He made the Greek work one night and all next day without sleep. They were harder on the foreigners than on us. They made us work from 6 o’clock in the morning until 10 o’clock at night. Once we worked till after 2, another night until after 3. When we would get through Elston would take us to a box car they called the guardhouse, and tell the other guards to shoot us the first move we would make. A couple of nights after Maj. Lester was killed the guard, Elston, cursed us, called us red necks and waps, and told us if we made a move he’d kill us, that he had a notion to bore a hole in us anyway. I asked him what a wap was. He said I was a wap. Then he said foreigners were waps. I told him I was raised in this country the same as he was. They said they killed 13 women and children in one hole.

Lieut. Lamey (I don’t know whether this is exactly right, they called him Lamey) seemed to feel sorry about it. They cursed Mr. McLennan, and said they wanted to kill him. They told all of us not to speak to him. He looked so downhearted I spoke to him anyway. I do not think they saw me.

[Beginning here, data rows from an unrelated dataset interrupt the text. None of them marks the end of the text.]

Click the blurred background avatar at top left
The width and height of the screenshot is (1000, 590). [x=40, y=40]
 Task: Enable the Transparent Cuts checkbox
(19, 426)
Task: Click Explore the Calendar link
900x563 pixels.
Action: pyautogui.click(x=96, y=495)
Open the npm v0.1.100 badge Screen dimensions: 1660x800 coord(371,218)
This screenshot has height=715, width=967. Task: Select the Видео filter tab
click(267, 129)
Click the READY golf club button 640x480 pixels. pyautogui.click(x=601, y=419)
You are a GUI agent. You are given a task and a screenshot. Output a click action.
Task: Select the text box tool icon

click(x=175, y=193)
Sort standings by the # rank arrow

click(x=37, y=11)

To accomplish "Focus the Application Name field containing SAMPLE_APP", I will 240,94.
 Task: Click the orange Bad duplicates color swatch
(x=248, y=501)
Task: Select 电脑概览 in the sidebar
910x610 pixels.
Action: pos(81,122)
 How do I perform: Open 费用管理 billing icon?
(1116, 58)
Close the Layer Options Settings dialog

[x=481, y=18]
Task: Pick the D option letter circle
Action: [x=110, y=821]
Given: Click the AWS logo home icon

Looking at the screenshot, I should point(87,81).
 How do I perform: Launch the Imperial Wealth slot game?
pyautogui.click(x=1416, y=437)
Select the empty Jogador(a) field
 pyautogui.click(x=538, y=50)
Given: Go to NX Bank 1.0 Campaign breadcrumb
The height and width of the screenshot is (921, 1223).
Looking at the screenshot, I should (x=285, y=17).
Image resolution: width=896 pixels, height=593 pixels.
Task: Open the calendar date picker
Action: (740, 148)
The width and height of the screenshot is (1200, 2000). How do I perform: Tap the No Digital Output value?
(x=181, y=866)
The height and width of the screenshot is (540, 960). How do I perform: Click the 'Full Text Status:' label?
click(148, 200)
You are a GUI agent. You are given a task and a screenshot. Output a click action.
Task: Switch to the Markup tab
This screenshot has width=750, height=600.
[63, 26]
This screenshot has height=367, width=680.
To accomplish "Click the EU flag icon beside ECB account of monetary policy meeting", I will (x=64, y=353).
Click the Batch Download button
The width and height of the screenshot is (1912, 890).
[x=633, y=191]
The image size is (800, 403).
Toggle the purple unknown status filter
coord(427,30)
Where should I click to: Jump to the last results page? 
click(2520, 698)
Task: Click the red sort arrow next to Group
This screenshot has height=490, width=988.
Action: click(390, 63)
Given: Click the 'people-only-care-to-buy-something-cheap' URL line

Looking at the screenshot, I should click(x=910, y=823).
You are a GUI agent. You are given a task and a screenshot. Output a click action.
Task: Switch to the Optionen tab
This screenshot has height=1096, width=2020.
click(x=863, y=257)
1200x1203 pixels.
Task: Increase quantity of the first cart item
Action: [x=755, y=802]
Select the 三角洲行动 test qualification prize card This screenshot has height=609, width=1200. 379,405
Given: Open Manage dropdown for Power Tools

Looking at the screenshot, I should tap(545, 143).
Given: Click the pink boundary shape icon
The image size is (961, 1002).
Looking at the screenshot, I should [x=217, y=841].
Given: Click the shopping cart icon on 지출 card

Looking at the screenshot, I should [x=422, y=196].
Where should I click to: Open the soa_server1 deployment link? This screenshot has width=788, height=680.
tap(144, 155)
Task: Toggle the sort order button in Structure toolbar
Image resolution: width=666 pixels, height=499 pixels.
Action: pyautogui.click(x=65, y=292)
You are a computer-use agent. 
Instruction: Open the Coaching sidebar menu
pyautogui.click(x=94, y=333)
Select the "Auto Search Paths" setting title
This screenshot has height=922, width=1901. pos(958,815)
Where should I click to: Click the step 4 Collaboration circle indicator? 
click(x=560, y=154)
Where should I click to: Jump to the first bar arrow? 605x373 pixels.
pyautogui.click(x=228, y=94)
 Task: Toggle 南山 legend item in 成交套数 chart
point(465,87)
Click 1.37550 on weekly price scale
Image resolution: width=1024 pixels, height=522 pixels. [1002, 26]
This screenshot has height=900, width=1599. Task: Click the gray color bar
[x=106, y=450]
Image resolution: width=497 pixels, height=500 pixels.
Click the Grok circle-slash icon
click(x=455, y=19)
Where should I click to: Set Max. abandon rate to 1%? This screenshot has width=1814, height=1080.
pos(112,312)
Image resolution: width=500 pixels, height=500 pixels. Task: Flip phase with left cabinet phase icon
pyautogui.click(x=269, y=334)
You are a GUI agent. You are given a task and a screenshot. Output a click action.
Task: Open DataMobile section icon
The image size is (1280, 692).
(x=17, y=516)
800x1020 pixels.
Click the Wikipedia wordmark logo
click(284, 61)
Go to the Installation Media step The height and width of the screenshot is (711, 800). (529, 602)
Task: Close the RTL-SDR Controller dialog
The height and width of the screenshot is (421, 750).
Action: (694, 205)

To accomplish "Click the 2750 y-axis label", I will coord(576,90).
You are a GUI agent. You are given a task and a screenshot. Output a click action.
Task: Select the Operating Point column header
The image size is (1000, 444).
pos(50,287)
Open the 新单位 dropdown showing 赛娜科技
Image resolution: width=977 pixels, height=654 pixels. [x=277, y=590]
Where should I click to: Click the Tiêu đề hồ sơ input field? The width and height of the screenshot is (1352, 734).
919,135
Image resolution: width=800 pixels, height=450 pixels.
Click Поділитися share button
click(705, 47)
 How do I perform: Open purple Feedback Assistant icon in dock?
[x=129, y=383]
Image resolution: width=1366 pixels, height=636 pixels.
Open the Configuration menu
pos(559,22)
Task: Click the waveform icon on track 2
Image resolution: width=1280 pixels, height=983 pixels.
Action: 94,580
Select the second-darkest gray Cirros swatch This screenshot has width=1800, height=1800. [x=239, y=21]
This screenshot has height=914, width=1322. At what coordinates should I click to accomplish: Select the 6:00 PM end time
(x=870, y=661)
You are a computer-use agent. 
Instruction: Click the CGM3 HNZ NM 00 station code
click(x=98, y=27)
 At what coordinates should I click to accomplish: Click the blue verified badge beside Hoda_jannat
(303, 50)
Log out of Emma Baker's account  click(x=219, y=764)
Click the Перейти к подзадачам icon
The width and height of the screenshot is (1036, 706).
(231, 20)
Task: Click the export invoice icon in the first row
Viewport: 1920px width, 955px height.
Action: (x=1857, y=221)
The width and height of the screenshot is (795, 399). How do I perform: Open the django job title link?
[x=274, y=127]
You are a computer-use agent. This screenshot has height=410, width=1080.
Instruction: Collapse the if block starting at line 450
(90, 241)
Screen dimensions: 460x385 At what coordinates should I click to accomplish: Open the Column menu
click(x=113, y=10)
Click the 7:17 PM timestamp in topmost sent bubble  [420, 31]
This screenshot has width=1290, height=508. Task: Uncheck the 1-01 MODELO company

One of the officers told the guard to treat Mr. McLennan with respect because he was the president of the union. The lady postmistress out there they called red-neck postmaster. They did not like her either.

On Thursday they asked us a few questions. They asked us if we knew anything about the fighting; about who started it. We told them we did not know anything about it. We were afraid if we told the truth they would kill us. They then said they were going to hold us until they could get a lawyer there to take our affidavits. On Sunday night we were brought before Capt. Van Cise, Maj. Boughton, and some other military officer. They asked us if we knew who started the fighting and if the union men had made any preparations for fighting. We told them we did not know anything about it. We lost all our clothes. I did not even have a coat on.

They asked us why we did not go back to work. They said they would give us an order to any mine we wanted to go. I told them I didn’t need any order, I knew all the superintendents and could go back without an order. They freed us Sunday night, but we had no money. We were afraid to walk for fear some one would shoot us, and we were afraid to ride for fear some of Linderfelt’s bunch would get hold of us, and that would be worse, until Friday night when they gave us a ticket and sent us out. I had a little water spaniel that I thought so much of. He must have stayed in the tent because his hair and eyes were burned. He came to us Tuesday and they would not let me keep him. I felt sorrier about that than anything. We came to Trinidad Friday night.

George R. Churchill.
Subscribed and sworn to before me this 11th day of May, A. D. 1914.
Leon V. GRISWOLD, Notary Public.
My commission expires September 10, 1917.

[Paragraph breaks and emphasis added.]
[Note: the militia shot all of the colonists’ dogs.]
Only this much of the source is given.